Wir freuen uns, mit zwei ausgewiesenen Experten über die Zukunft des 3D-Drucks zu sprechen. Was sind die aktuellen Trends in der Additiven Fertigung? Welche Entwicklungen sind aus Ihrer Sicht vielversprechend?
Dr. Tim Lantzsch: Ein wichtiger Trend, den ich sehe, ist die zunehmende Anpassung von Werkstoffen und Applikationen an die spezifischen Anforderungen der additiven Fertigung. Viele der bisherigen Materialien waren ursprünglich nicht für additive Verfahren entwickelt. Außerdem sehen wir, dass die Technologie zwar teuer ist, aber durch gezielte Kostensenkungen und die Fokussierung auf Nischenanwendungen ihr Mehrwert klarer herausgestellt werden kann.
Dr. Stefan Leuders: Die aktuellen Trends in der Additiven Fertigung konzentrieren sich stark darauf, die spezifischen Vorteile der Technologie für unterschiedliche Anwendungsfelder umfassender herauszuarbeiten und natürlich auch zu nutzen. Besonders vielversprechend ist für mich dabei die zunehmende Bereitschaft, auch seit langem bestehende Entwicklungsansätze zu überdenken und diese nicht eins zu eins auf Neuprodukte anzuwenden, die später ggf. über eine additive Prozessroute gefertigt werden sollen. So geht es für mich in erster Linie nicht darum, bestehende Verfahren zu ersetzen, sondern vielmehr um eine Erhöhung des Produktnutzens durch AM.
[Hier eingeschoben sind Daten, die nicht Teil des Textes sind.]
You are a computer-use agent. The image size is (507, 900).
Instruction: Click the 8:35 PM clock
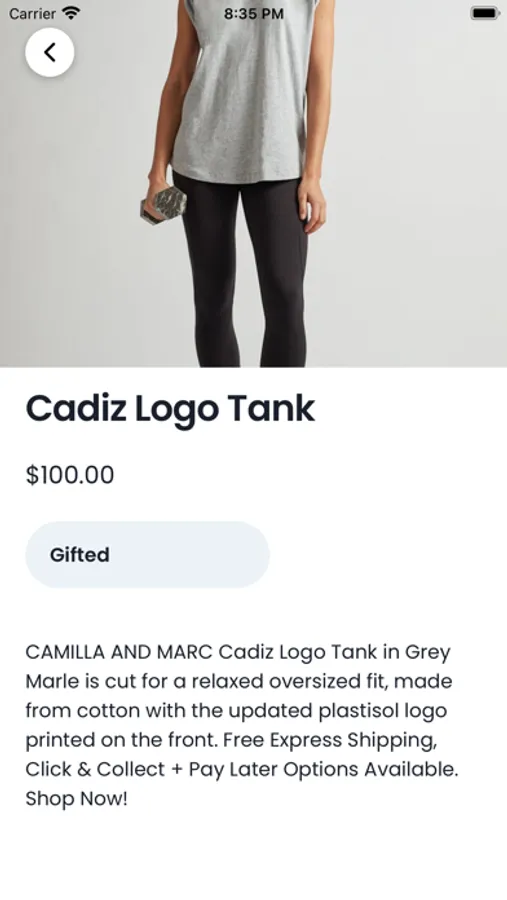click(253, 13)
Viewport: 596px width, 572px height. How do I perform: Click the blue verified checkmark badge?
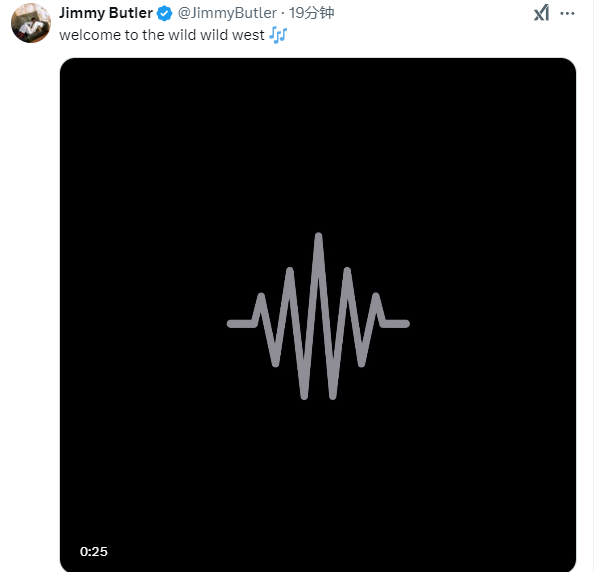(x=164, y=13)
»Zu teuer« hört man im Zusammenhang mit AM immer wieder. Mit welchen wirtschaftlichen Herausforderungen der Additiven Fertigung beschäftigen Sie sich?
Dr. Tim Lantzsch: Die wirtschaftlichen Herausforderungen liegen vor allem in den hohen Kosten für Anlagen und Materialien. Diese Kosten bestimmen maßgeblich die Bauteilpreise, und hier gibt es noch erheblichen Spielraum für Optimierungen. Besonders kritisch ist die Prozesssicherheit, die noch nicht in der Breite gegeben ist. Wir arbeiten daran, die Additive Fertigung von einer Spezialisten-Nische zu einer robusten, breit anwendbaren Technologie zu entwickeln, die auch in der Massenproduktion wettbewerbsfähig ist.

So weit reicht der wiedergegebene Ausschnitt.